* Seitenauszug:
# # #
Der Prophet nennt dann auch den Grund für eine solche Hoffnung: „Ein Kind ist uns geboren, ein Sohn ist uns geschenkt“ (Jes 9,5). Durch dieses Kind, durch diesen neuen Menschen, soll das drückende Joch zerbrochen werden und eine Zeit des Friedens anbrechen.

Jede Geburt ist Ursprung, Neubeginn, Anfang neuen Lebens. Darum verbinden sich mit der Geburt viele Hoffnungen. Aber in unserer zerrütteten und vielfältig zerbrochenen Welt verbinden sich mit der Geburt auch Sorgen und Ängste. Im neu geborenen Kind verbirgt sich auch das belastende Erbe vergangener Generationen.
# # #
* Datenabschnitt:

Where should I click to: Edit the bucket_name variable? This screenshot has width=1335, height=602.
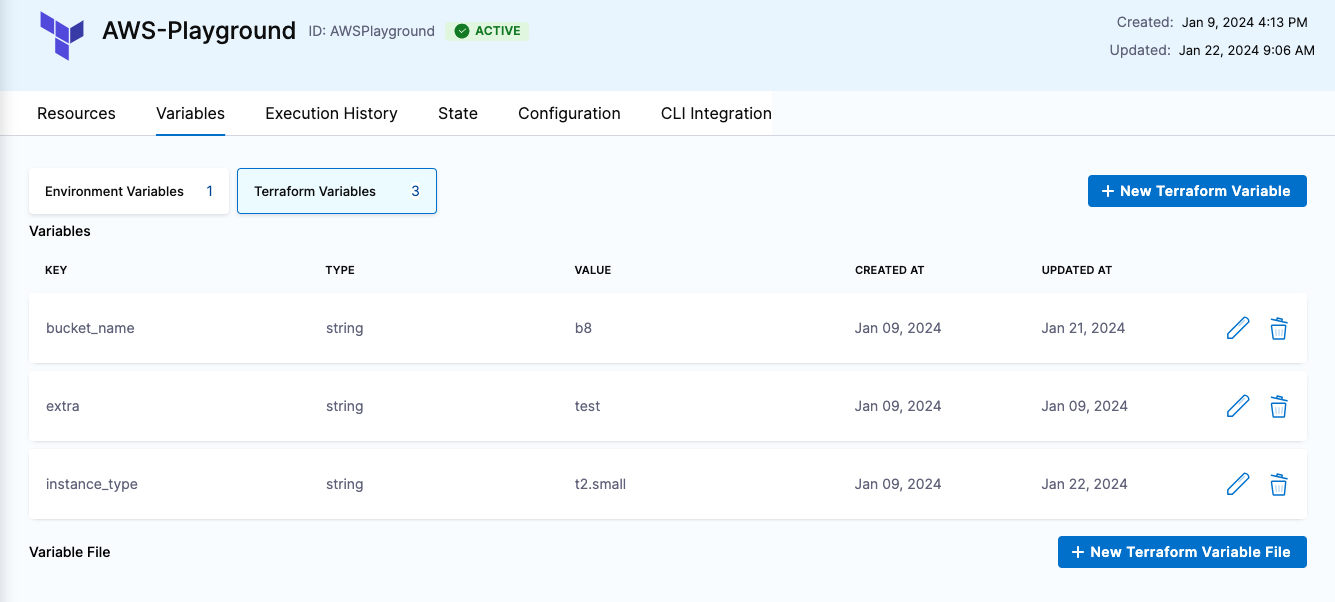(1237, 328)
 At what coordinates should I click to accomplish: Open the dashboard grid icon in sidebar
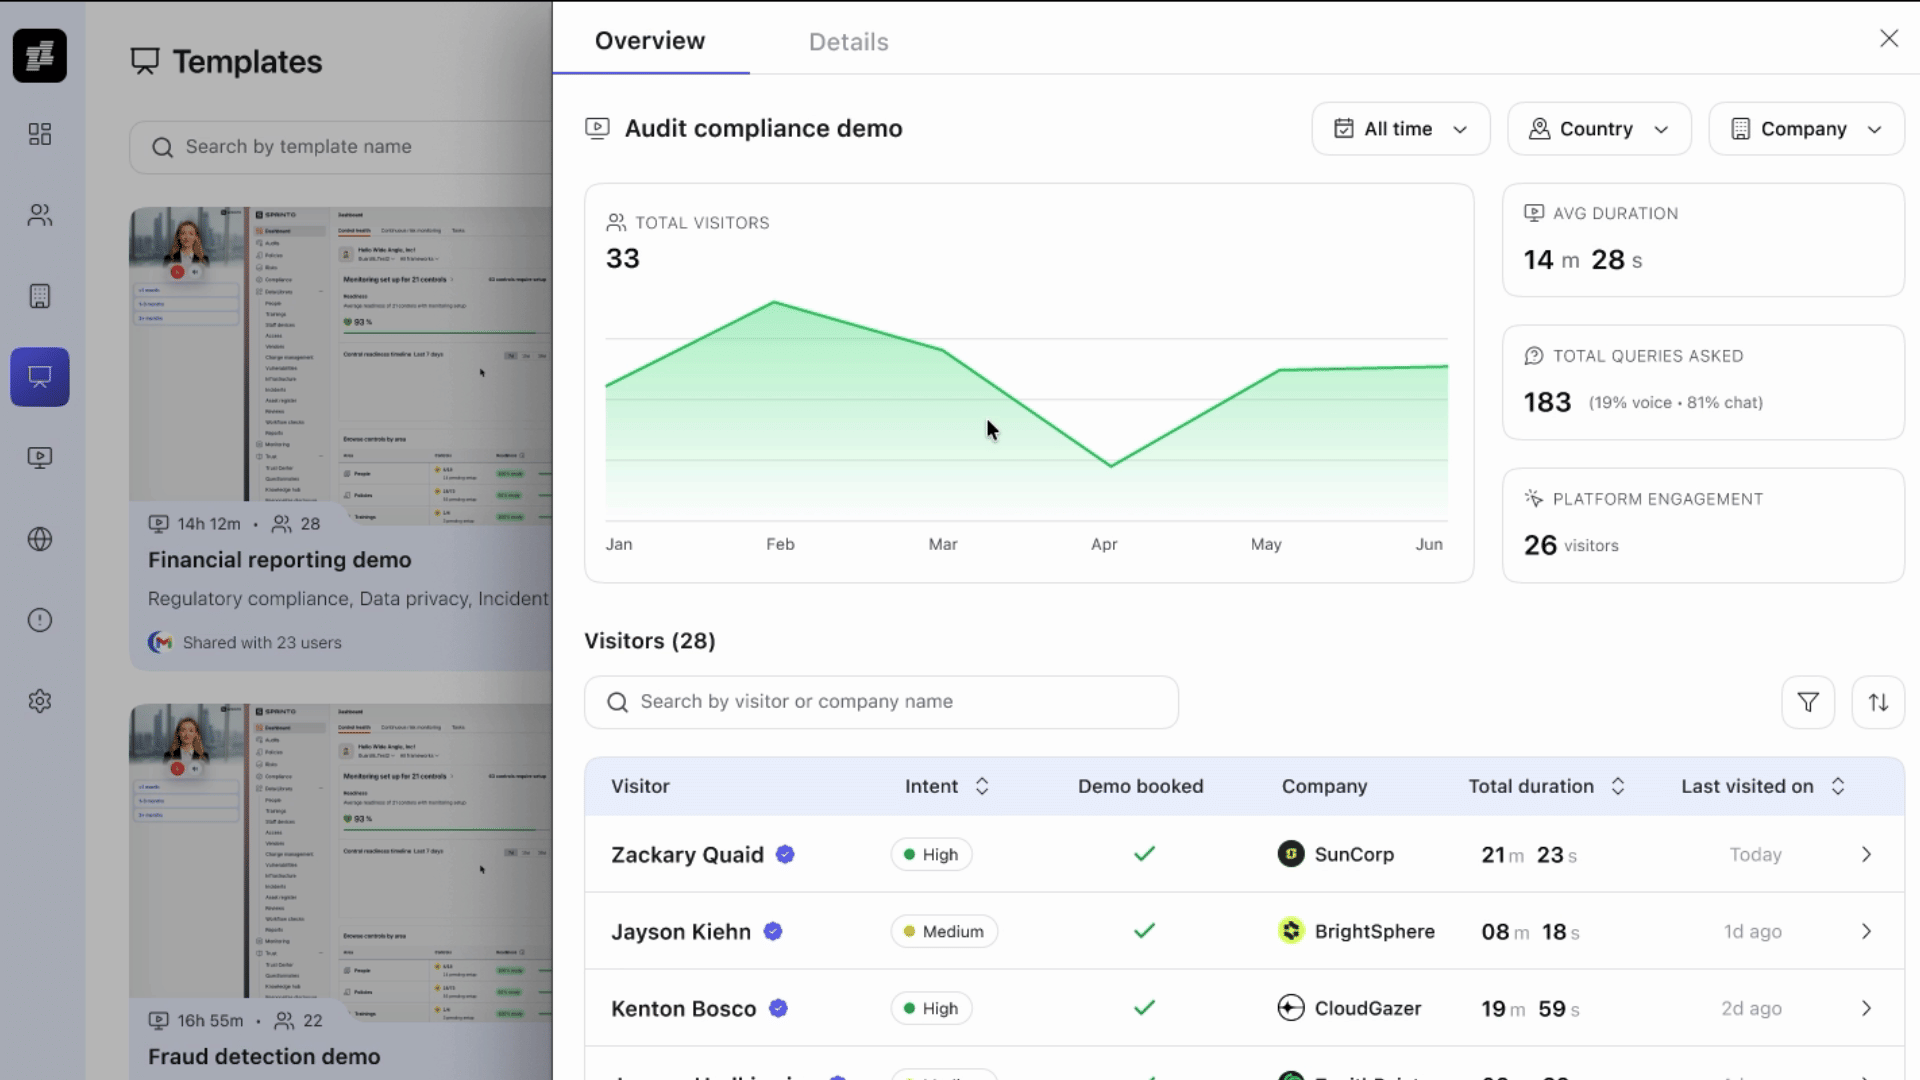[40, 134]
# # #
* Arbeitsaufträge:
1. Beantworte diese Fragen zum Seitenauszug:
(a) Welche Bibelstelle nennt der Seitenauszug für das Zitat „Ein Kind ist uns geboren, ein Sohn ist uns geschenkt“?
(b) Was soll laut dem Seitenauszug durch dieses Kind zerbrochen werden?
(c) Was verbirgt sich im neu geborenen Kind laut dem Seitenauszug auch?
2. Nenne alle Begriffe, mit denen der Seitenauszug im Satz „Jede Geburt ist …“ die Geburt beschreibt.

* Die Antworten:
1.
(a) Jes 9,5
(b) Das drückende Joch
(c) Das belastende Erbe vergangener Generationen

2. Ursprung, Neubeginn, Anfang neuen Lebens